Art-A-Whirl (May 17-19) can feel a little intimidating. The NE Minneapolis Arts District is a sprawling universe of art, food, and drink. Within the district are numerous old buildings (some tattered, some interesting, some fascinating, some confusing, some a little bit of all of the above) brimming with art studios. It is estimated 500 artists in 70 locations will be participating in Art-A-Whirl. Free trolleys simplify the experience a bit. So does the Art-A-Whirl catalog (use it to plan a strategy in advance). But I’ll just simplify the whole darned thing for you: stop at my studio first. I’m on the 4th floor of the Northrup King.
Then, work your way down to first floor from there. I will be happy to share my thoughts about how to navigate the wonderful world of art that is Northeast Minneapolis.
But, back to studio #444. I have much new work to share as well as some lovely jewelry made by my Los Angeles-based cousin (see below for more on her work).
So, stop by, say hello, relax, linger, enjoy and then twirl on out into the art world of Northeast Minneapolis. You’re gonna love it.
NEW in my Studio: Lampwork Glass Beaded Jewelry by Jody Brimhall!

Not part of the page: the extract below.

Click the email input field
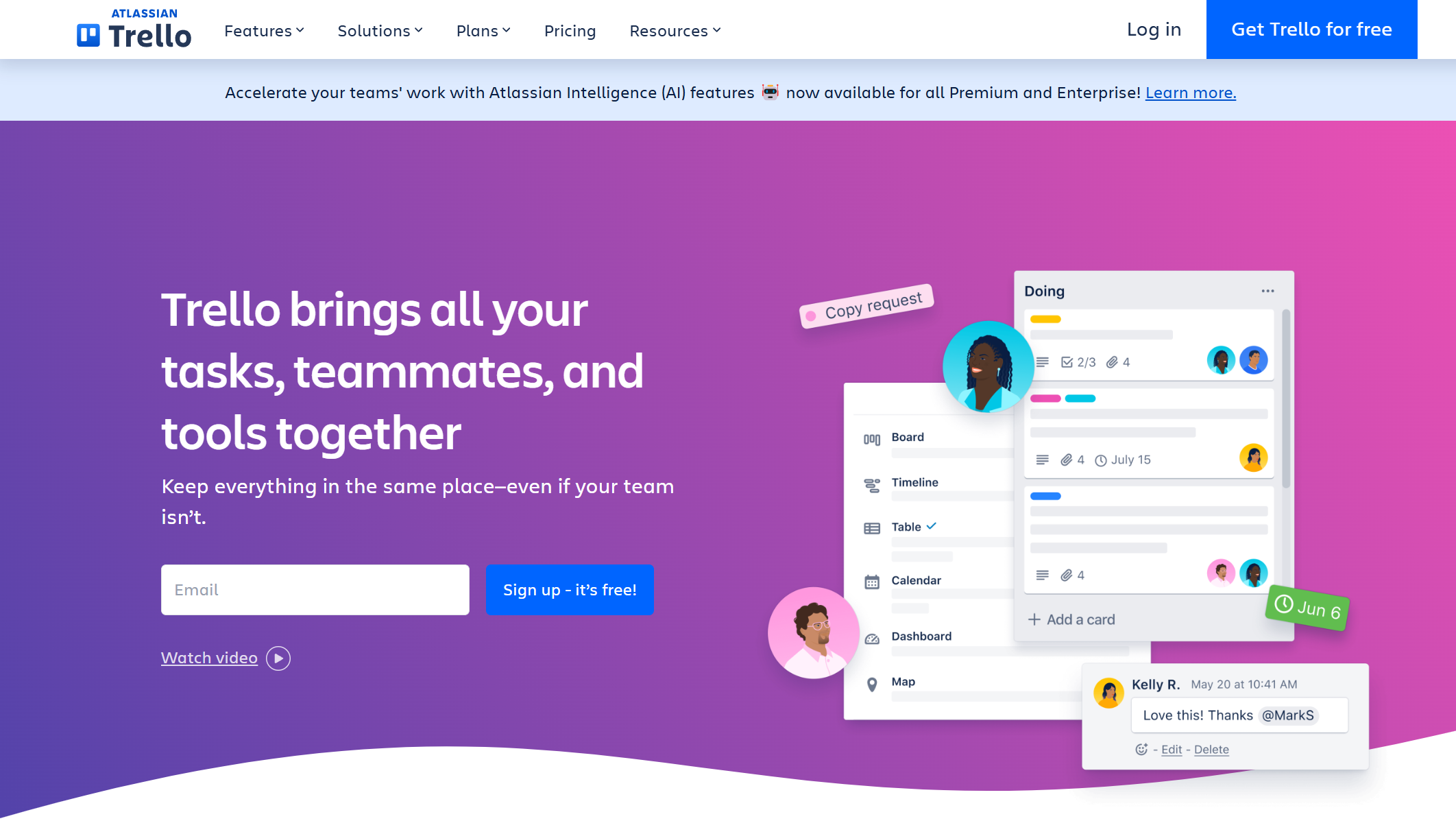The image size is (1456, 821). pos(314,589)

These colorful handmade bracelets are made with Lampwork glass beads in my home studio in Los Angeles. The term “lampwork” refers to a technique used to create glass beads. Torches are used for this process today, but before torches, a light source such as an oil-fueled lamp was used to heat and melt glass used in creating beads—hence the name “lampwork.” Though today’s artisans no longer use oil-fueled lamps to make their creations, it is still called lampworking, since fire is still needed to melt the glass.

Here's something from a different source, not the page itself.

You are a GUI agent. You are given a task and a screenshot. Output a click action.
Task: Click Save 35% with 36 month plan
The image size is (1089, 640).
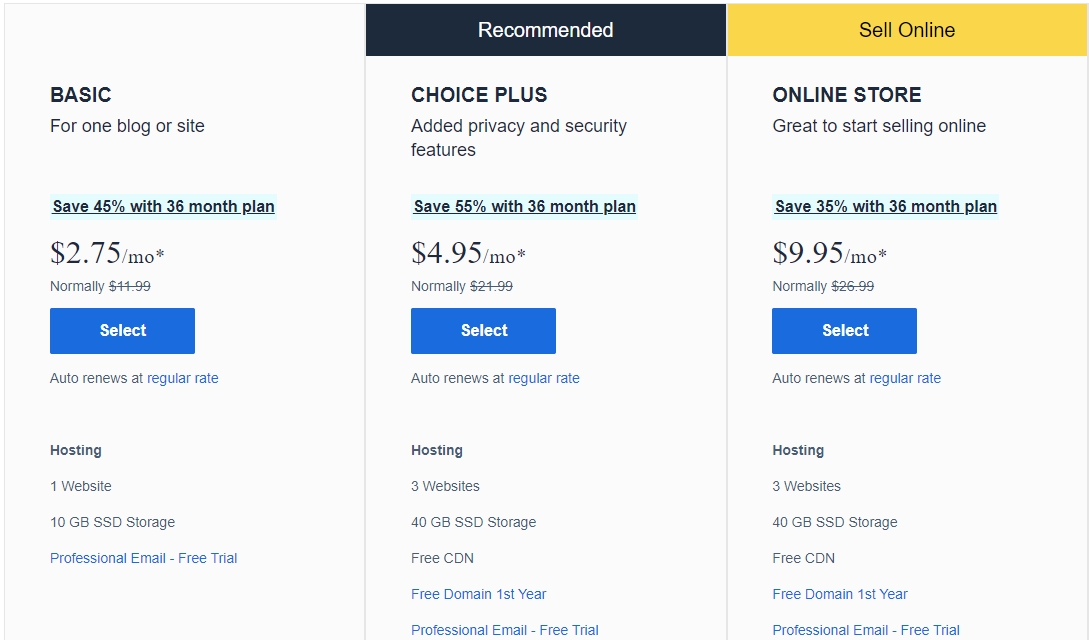click(886, 206)
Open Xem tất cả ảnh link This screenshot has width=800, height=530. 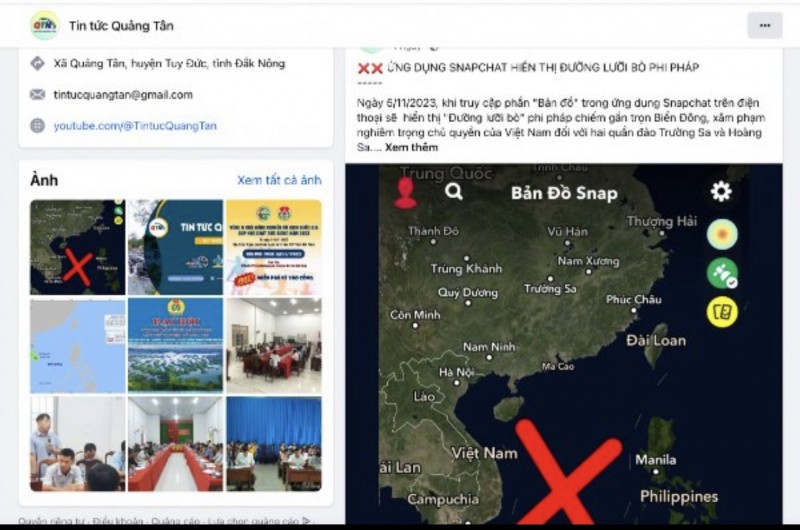(x=279, y=180)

I create each bead by heating glass with a torch, wrapping the glass on a rod, and then firing it in a kiln. I also craft beads by silver casting. My jewelry line is complemented by other designs of casual artist jewelry. While I have worked as an encaustic/acrylic painter for the past 23 years, I am a bit obsessed with creating these fascinating glass beads and turning them into artwork for the human form!